Por não respeitar a convenção condominial e gerar um fluxo diário de mais de 300 pessoas em um edifício misto (residencial e comercial), foi declarada a inviabilidade da atividade desempenhada pela empresa Data Center Informática Ltda. no local. A 17ª Câmara Cível do TJRS negou provimento ao apelo da empresa, considerando que o direito de propriedade admite restrições, pois o interesse coletivo tem supremacia sobre o individual.
A Câmara manteve o entendimento do Juiz de 1° Grau, que julgou procedente o pedido formulado pelo Condomínio do Edifício Jaguaribe, com determinação para que a empresa no prazo de seis meses encerre suas atividades no prédio localizado na Av. Salgado Filho, em Porto Alegre.
De acordo com o Condomínio, as atividades exercidas pela Data Center, proprietária do 6° andar do prédio, estavam em desacordo com as normas do prédio, causando problemas relativos à segurança, sossego e tranqüilidade dos condôminos. Os transtornos seriam gerados pela circulação diária de mais de 300 pessoas por dia no prédio, utilizando-se da portaria, escadarias e elevadores, em descumprimento à convenção condominial, que estabeleceu o uso de um elevador exclusivo para o deslocamento ao 6° andar.
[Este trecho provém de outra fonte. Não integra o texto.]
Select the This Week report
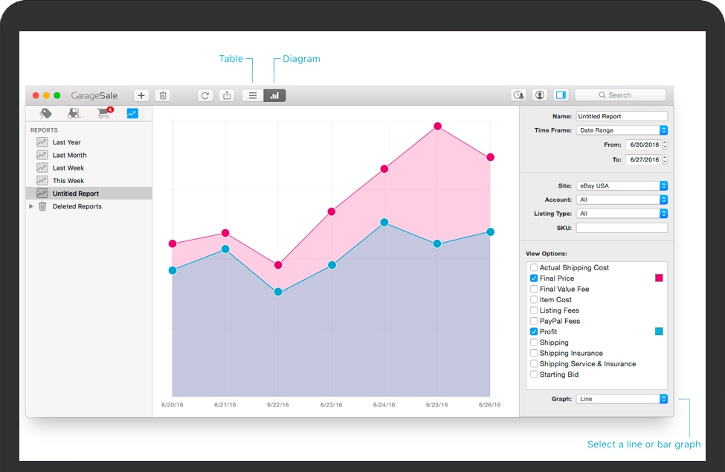tap(68, 181)
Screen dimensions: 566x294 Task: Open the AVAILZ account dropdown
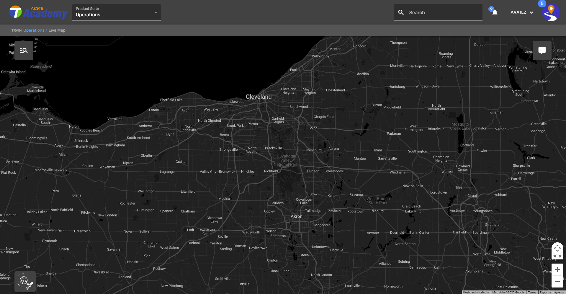tap(522, 12)
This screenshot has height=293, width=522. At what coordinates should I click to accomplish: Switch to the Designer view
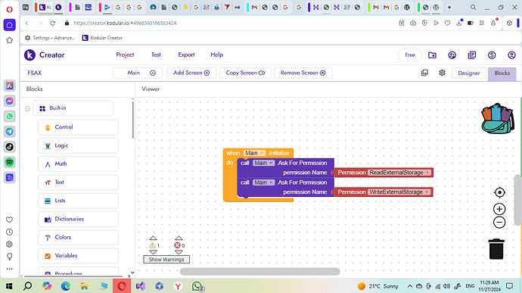[469, 73]
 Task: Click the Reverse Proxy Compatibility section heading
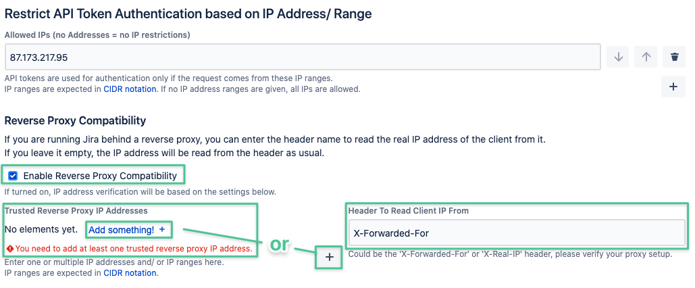coord(76,120)
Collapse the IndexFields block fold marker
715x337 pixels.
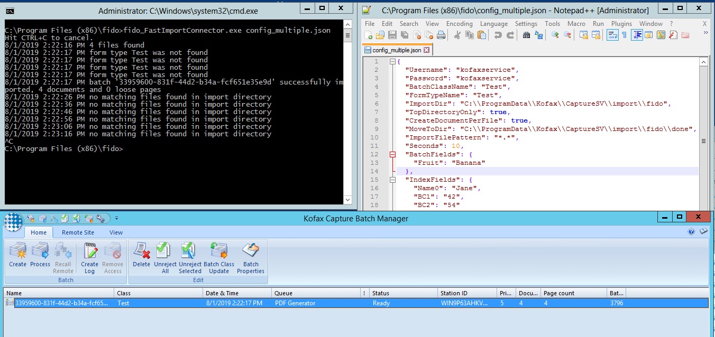pyautogui.click(x=392, y=180)

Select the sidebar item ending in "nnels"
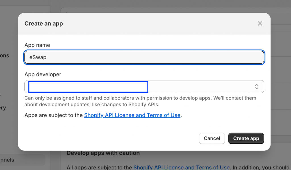point(9,160)
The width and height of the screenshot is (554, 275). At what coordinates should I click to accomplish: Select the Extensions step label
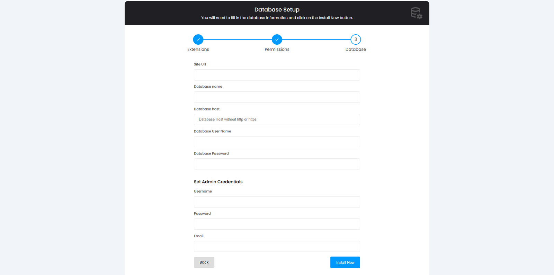pos(198,50)
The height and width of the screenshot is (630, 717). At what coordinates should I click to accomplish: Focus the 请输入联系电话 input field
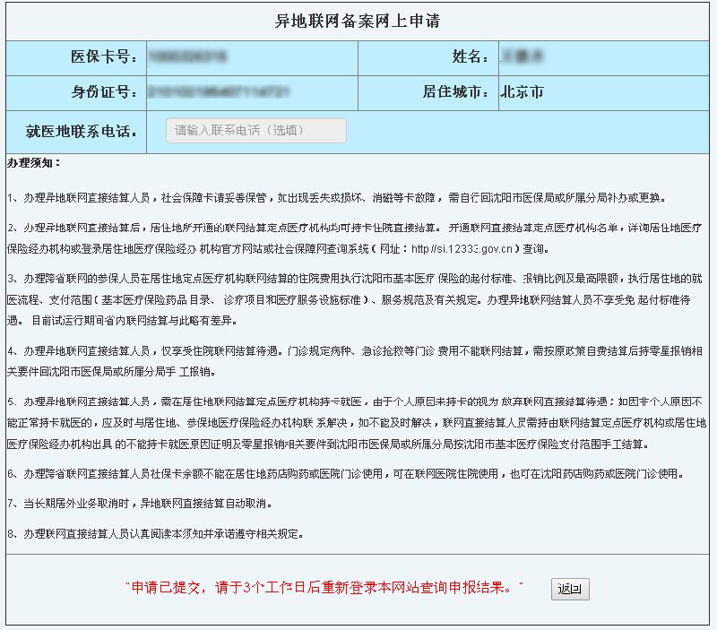tap(256, 130)
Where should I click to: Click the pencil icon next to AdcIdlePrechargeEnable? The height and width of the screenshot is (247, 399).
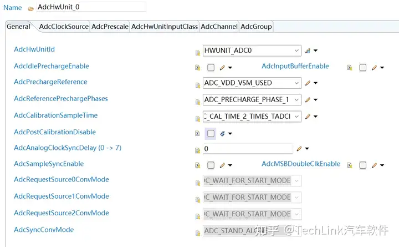[222, 68]
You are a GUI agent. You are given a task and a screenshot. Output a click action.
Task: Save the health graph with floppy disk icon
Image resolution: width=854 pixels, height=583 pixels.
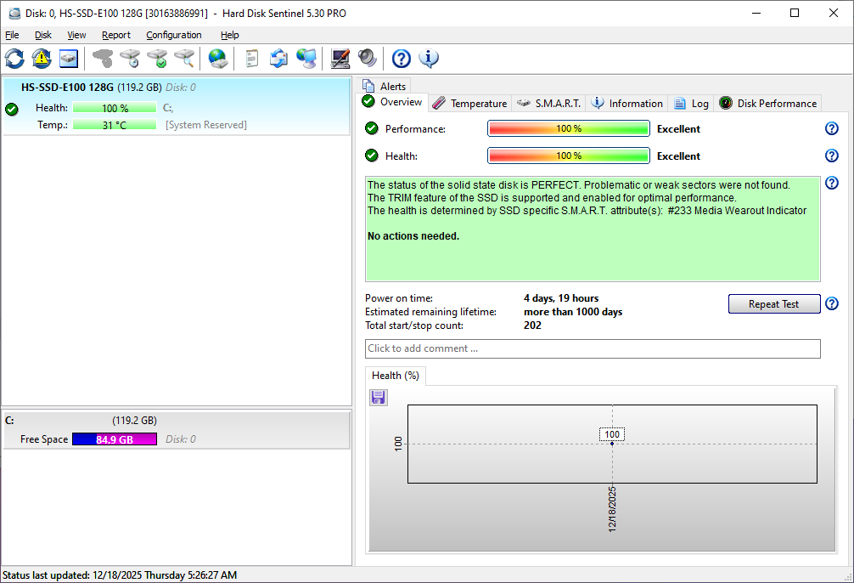(379, 397)
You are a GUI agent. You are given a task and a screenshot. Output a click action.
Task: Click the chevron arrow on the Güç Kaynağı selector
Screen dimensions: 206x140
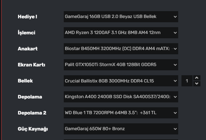pyautogui.click(x=175, y=129)
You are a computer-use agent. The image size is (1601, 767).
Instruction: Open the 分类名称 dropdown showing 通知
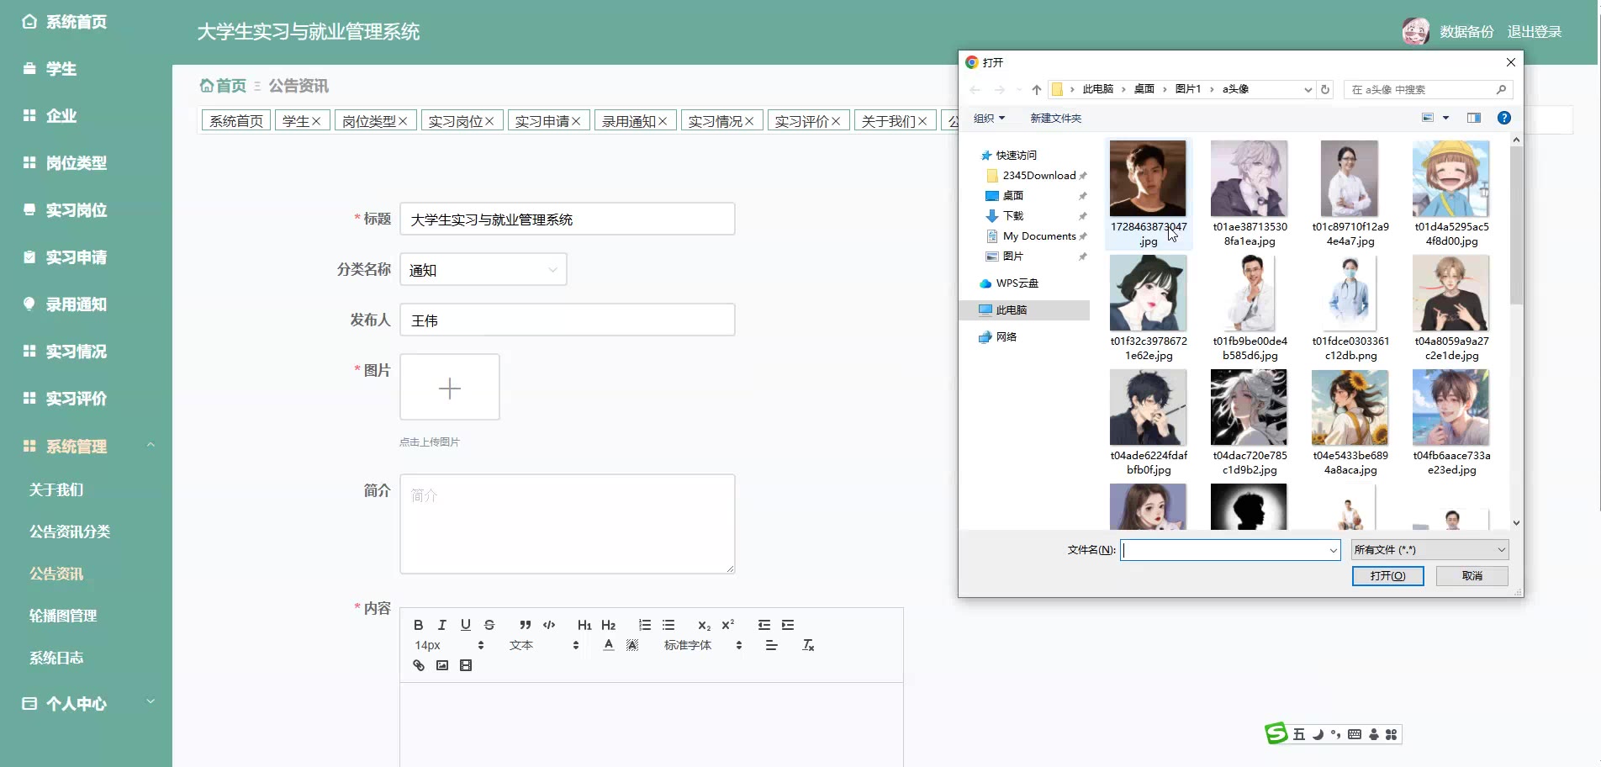(x=483, y=270)
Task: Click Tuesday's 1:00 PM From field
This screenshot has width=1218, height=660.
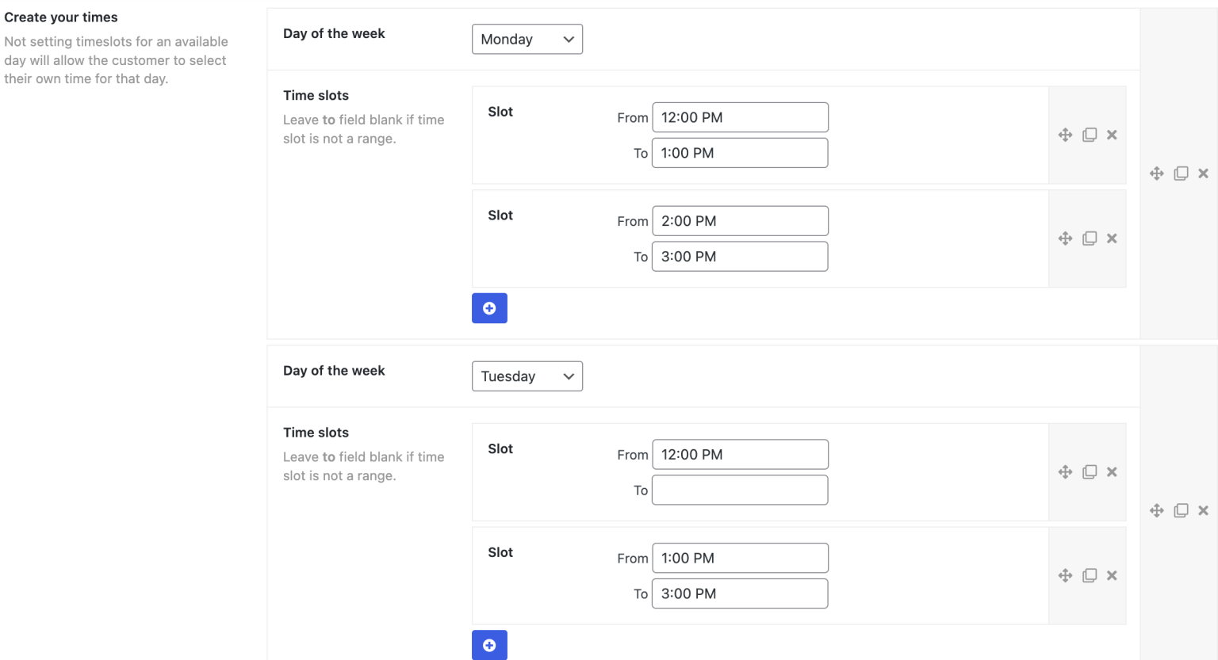Action: 739,558
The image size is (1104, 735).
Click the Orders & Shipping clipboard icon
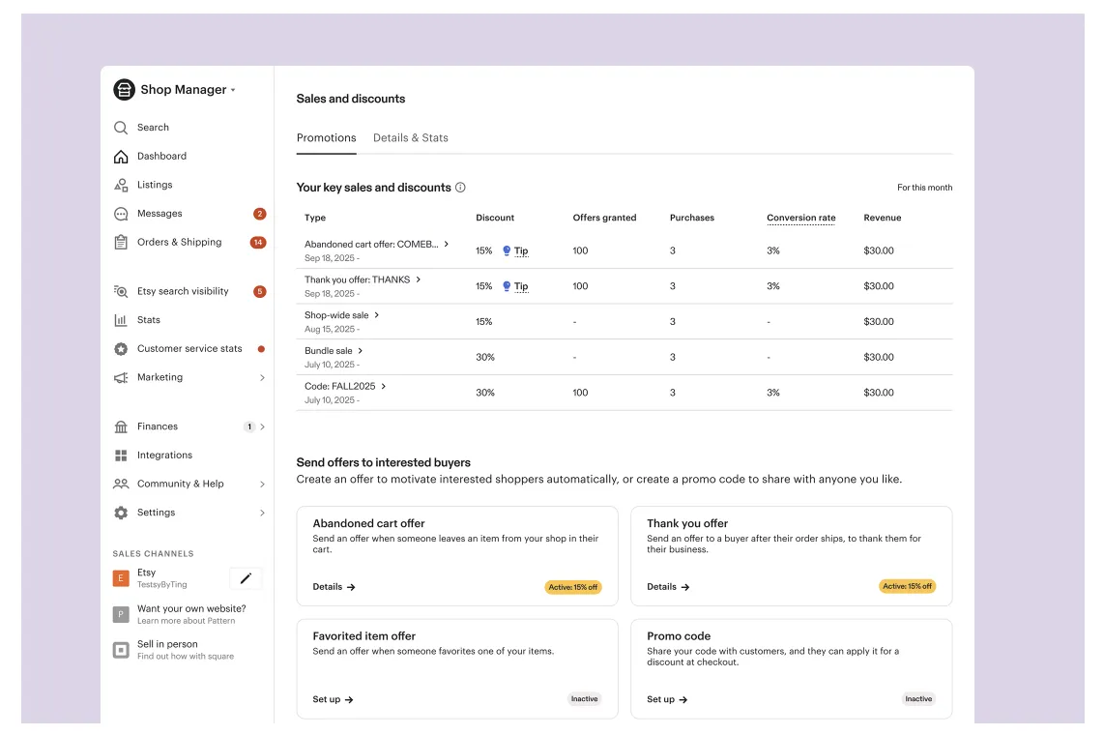point(121,243)
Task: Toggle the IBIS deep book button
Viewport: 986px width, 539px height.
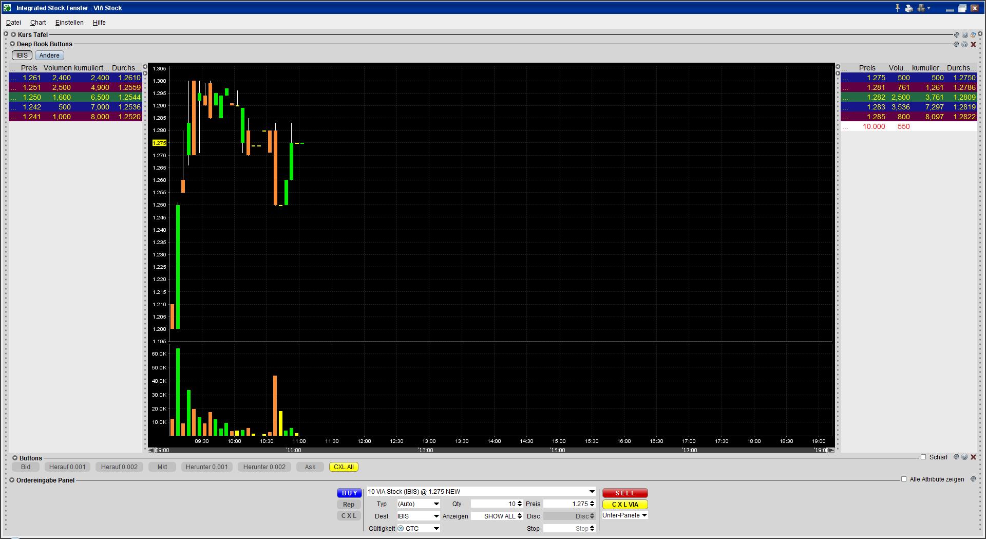Action: (22, 55)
Para o relator do recurso, Desembargador Alexandre Mussoi Moreira, ficou evidenciado o mau uso da propriedade, “com a manutenção de atividade educacional que não se coaduna com a atividade precípua do condomínio recorrido, que é misto, porém preponderantemente residencial, ante a nocividade de atos praticados em relação aos demais condôminos, bem como frente à impossibilidade de dar trânsito a tantas pessoas, sem que se tenha prejuízo à segurança e ao sossego”.
Participaram do julgamento em 22/3, votando com o relator, o Desembargador Marco Aurélio dos Santos Caminha e a Desembargadora Elaine Harzheim Macedo.